‘The Feels’ is an Authentic Snapshot of Modern Lesbian Romance

The best part of a subscription service is gaining access to an eclectic assortment of lesbian films. As someone who grew up with four television channels, covertly searching for lesbian content, having all of these options never ceases to delight me. So let’s take a minute to appreciate one of Netflix’s underrated gems: The Feels.


The Feels follows a bachelorette weekend for Andi and Lu, who are very much in love. They run together, laugh together, and have hot sex together. And now Andi and Lu are about to hyphenate their names and make things official. They invite their nearest and dearest to a fancy rental house by a forest for a weekend of celebrations.

The cabin hosts an awkward mix of friendship groups and more than a little dyke drama.

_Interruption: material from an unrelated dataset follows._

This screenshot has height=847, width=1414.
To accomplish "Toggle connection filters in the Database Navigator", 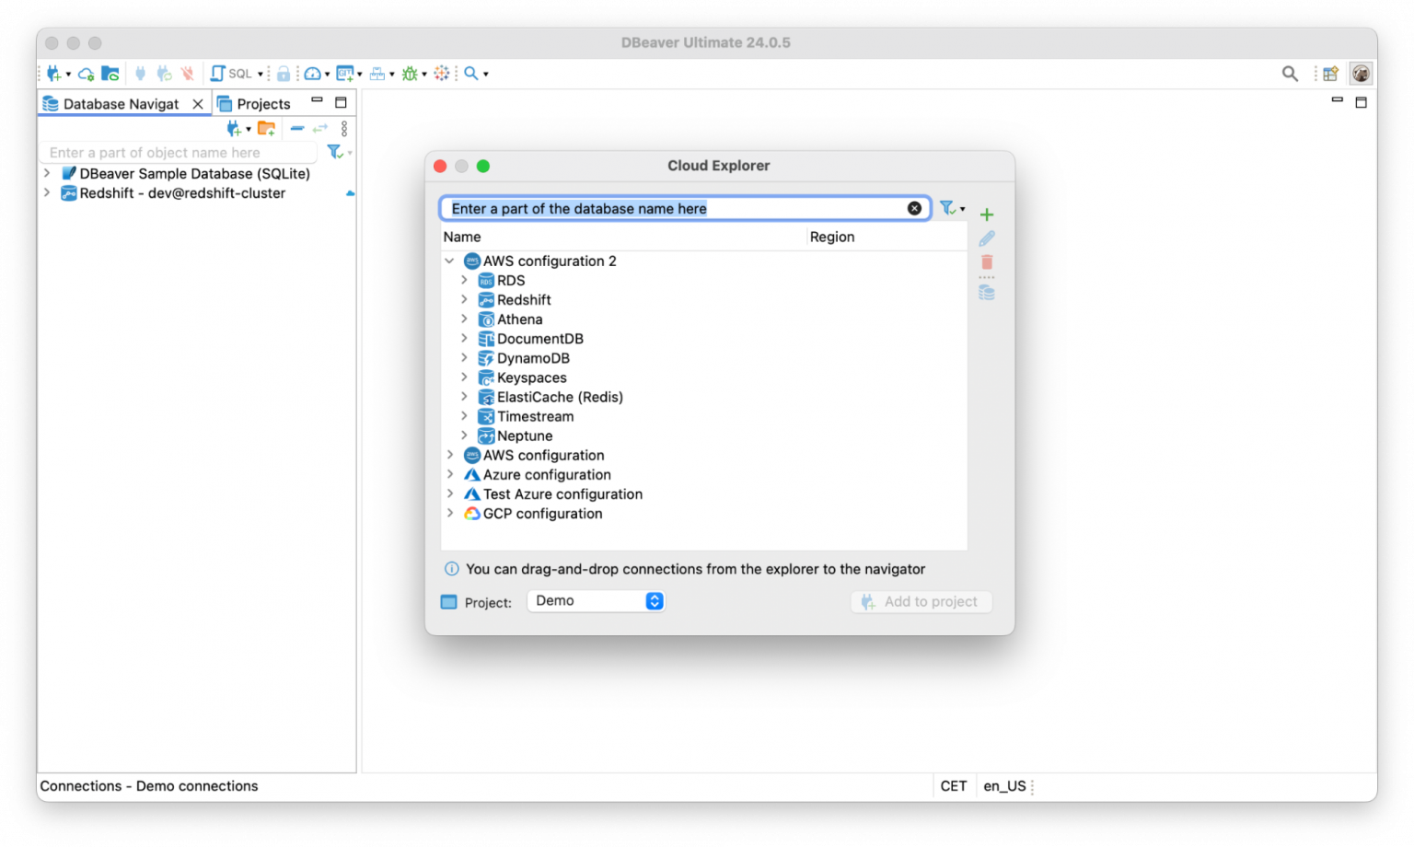I will tap(335, 152).
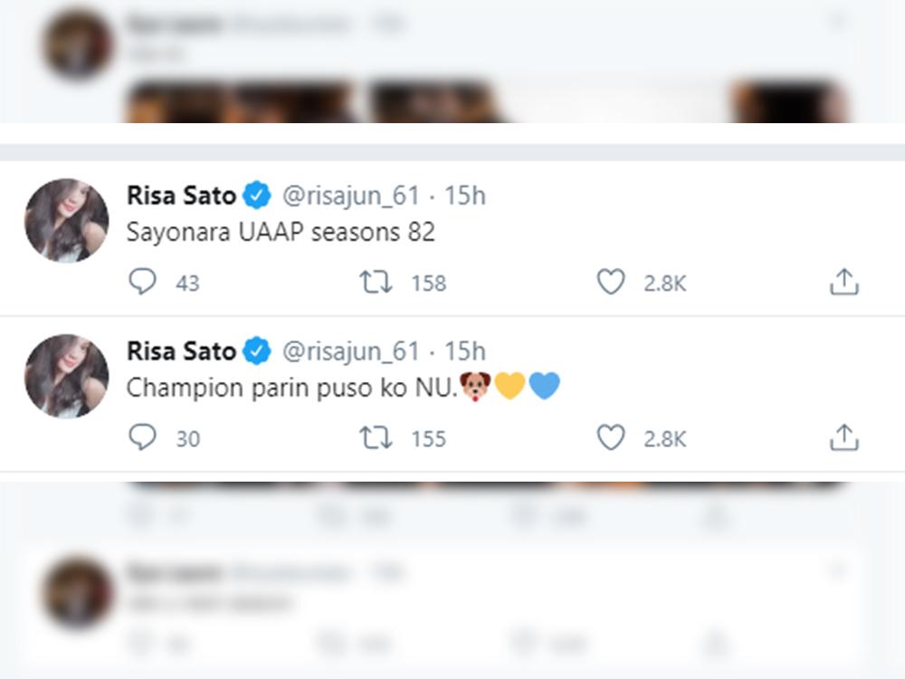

Moments of social tension are so convincing that they’re almost unbearable. Director Jenée LaMarque nails the pressures of prolonged social interaction. But there is a light-hearted sweetness to The Feels that makes it thoroughly watchable. And the acting is stellar.

Constance Wu recently came under fire for wanting to move on from Fresh Off the Boat’s tiger mom, Jessica Huang. Watching her performance in The Feels, it’s easy to see why Wu craves roles that push her further than the sitcom. She is captivating as Andi – sharp, playful, and sultry by turns.

Yet Andi’s intensity is a faultline within the relationship. She is quick to criticize Lu’s flakey sister Nikki, and doesn’t hesitate to steal Lu’s punchlines. It is Andi’s friends who make up the majority of the group. There are moments when Lu is lost among them, texting messages of silent appeal to Nikki. As tension builds over dinner and drug-fuelled partying, Lu lets something slip. She has never had an orgasm. Not even with Andi.

As Andi and Lu try to work out if their relationship can survive this speedbump, each guest reflects on the state of their own love life. The plot is punctuated by documentary style interviews about each woman’s experiences of sex. While there are points when cutting to these interviews disrupts the flow of the film, these monologues offer valuable insight into each character and their motives. Plus, there is a novelty factor that makes these frank and shame-free discussions of female sexuality work.

With its upbeat soundtrack, Instagram-worthy shots of introspective car journeys, and texts appearing on screen as painted messages, The Feels is an enjoyable cinematic experience. It’s slick without feeling overly polished. The brittle moments and brash jokes offer an authentic snapshot of modern lesbian life.